**PROBLEM DETAILS**
Recast the entries from the start through the line containing "[x=822, y=59]" as a Markdown table with the columns Row and Line, omitting blank lines.

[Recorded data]
=======

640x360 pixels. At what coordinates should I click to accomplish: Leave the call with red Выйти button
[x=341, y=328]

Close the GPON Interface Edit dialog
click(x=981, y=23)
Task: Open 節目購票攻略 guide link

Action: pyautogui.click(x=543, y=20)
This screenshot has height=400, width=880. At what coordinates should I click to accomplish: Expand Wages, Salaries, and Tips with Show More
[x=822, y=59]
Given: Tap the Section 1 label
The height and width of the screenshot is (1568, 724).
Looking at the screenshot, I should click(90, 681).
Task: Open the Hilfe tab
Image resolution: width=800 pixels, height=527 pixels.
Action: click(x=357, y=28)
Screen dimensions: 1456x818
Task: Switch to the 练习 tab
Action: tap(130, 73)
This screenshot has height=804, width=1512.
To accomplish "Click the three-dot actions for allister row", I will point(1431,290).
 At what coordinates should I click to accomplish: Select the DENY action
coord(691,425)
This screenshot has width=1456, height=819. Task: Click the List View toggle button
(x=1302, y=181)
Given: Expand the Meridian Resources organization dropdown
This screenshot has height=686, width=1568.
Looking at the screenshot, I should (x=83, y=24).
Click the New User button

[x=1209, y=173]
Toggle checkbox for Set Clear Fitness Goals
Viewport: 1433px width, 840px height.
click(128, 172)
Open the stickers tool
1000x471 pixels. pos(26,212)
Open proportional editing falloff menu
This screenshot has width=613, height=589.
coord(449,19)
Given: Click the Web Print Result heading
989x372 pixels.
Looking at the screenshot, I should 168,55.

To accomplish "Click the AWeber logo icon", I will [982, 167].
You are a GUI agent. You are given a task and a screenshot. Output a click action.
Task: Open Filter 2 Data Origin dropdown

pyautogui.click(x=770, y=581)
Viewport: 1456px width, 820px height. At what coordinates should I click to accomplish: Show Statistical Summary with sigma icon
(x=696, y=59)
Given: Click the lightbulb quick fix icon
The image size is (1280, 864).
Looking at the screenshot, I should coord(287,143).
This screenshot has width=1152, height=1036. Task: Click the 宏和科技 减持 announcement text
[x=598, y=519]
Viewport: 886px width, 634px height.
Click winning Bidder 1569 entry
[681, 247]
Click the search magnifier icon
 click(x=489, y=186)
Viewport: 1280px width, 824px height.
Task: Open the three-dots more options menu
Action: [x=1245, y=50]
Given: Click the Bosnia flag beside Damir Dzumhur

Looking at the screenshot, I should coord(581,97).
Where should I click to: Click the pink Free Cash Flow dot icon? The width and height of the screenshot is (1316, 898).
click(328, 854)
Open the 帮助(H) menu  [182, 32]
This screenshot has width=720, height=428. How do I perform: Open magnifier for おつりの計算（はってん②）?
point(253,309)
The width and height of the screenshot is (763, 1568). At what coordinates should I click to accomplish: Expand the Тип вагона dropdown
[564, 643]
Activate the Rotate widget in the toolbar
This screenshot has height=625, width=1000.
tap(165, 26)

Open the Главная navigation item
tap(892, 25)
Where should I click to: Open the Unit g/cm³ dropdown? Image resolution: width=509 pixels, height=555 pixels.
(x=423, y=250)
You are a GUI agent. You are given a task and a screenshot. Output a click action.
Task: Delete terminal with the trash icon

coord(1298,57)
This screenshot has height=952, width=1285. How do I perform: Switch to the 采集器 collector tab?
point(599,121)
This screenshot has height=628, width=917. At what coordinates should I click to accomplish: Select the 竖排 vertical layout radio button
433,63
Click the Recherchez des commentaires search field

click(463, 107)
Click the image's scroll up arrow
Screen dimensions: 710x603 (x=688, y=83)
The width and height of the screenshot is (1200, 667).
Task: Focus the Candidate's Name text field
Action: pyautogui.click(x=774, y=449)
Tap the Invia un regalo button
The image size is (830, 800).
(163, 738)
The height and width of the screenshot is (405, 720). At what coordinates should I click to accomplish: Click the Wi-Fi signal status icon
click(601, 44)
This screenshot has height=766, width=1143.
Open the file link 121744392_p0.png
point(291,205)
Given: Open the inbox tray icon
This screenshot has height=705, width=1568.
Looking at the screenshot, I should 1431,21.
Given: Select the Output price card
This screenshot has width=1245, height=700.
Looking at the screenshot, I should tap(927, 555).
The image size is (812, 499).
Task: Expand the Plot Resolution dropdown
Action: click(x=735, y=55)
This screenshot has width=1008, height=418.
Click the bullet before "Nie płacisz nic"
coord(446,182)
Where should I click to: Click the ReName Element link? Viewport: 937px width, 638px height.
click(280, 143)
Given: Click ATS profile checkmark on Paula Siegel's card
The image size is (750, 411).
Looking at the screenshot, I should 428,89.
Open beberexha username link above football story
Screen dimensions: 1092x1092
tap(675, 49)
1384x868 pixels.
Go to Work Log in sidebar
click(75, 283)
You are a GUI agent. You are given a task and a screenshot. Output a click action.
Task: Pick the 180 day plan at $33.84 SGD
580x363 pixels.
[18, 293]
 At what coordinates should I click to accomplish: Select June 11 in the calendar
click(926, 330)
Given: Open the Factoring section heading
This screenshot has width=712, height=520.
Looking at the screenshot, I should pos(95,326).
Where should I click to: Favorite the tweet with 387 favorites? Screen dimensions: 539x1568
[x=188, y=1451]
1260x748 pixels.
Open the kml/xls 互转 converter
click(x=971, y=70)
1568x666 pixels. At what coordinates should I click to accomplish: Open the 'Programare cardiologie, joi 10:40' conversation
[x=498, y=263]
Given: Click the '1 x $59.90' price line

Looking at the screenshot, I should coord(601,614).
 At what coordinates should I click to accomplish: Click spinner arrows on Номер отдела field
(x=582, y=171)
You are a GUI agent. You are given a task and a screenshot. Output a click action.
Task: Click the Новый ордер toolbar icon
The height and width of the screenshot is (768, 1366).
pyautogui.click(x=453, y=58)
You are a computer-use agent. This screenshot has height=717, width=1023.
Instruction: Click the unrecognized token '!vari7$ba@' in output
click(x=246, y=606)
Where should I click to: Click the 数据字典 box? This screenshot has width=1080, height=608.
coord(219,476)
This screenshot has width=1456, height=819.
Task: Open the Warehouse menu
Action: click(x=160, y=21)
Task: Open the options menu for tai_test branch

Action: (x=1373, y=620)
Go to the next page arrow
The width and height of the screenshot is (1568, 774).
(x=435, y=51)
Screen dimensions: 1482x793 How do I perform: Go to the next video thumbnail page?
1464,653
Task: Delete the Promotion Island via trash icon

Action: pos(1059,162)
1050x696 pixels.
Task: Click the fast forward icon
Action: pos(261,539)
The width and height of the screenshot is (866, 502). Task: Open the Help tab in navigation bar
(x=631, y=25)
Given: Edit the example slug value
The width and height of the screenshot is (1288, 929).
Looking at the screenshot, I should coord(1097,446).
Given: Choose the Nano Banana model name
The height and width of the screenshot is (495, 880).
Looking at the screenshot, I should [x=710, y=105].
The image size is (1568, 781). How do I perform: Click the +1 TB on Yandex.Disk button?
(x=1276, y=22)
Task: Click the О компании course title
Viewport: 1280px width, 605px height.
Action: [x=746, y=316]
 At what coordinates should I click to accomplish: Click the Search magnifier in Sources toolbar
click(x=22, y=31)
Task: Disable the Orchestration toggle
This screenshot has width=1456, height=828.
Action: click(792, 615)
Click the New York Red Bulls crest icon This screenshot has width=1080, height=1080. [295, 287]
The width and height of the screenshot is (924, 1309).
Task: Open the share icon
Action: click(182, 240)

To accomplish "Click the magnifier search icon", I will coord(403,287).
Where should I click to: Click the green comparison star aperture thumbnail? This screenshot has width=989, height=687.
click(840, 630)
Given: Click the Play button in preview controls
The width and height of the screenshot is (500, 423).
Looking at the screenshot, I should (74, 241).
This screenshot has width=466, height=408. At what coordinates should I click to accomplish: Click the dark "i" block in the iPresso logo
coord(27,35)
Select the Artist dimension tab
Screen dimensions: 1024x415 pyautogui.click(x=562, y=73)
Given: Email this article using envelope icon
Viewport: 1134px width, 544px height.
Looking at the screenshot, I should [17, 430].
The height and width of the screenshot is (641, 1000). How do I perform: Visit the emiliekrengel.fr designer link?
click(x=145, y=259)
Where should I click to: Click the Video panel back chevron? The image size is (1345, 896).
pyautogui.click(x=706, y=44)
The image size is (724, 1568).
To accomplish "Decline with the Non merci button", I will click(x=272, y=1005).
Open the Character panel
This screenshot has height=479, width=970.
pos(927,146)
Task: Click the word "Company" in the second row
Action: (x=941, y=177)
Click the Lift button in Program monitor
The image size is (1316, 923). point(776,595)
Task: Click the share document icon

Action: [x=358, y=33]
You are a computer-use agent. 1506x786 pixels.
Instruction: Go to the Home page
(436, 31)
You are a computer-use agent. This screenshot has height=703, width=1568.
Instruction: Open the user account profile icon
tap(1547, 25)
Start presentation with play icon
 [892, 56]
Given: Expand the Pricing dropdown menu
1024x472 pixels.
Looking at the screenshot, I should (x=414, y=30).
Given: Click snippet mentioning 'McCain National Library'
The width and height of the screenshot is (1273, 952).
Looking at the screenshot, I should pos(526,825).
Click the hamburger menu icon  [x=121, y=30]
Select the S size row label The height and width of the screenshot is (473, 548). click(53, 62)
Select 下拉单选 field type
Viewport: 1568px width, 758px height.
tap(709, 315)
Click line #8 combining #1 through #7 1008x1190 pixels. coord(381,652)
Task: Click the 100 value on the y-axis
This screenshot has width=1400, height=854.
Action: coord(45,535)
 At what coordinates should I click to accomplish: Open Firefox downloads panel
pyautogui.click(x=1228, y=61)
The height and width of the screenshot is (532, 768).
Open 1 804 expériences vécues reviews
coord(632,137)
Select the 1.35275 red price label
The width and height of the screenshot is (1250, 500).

=======

**EXPECTED ANSWER**
| Row | Line |
|---|---|
| 1 | 640x360 pixels. At what coordinates should I click to accomplish: Leave the call with red Выйти button |
| 2 | [x=341, y=328] |
| 3 | Close the GPON Interface Edit dialog |
| 4 | click(x=981, y=23) |
| 5 | Task: Open 節目購票攻略 guide link |
| 6 | Action: pyautogui.click(x=543, y=20) |
| 7 | This screenshot has height=400, width=880. At what coordinates should I click to accomplish: Expand Wages, Salaries, and Tips with Show More |
| 8 | [x=822, y=59] |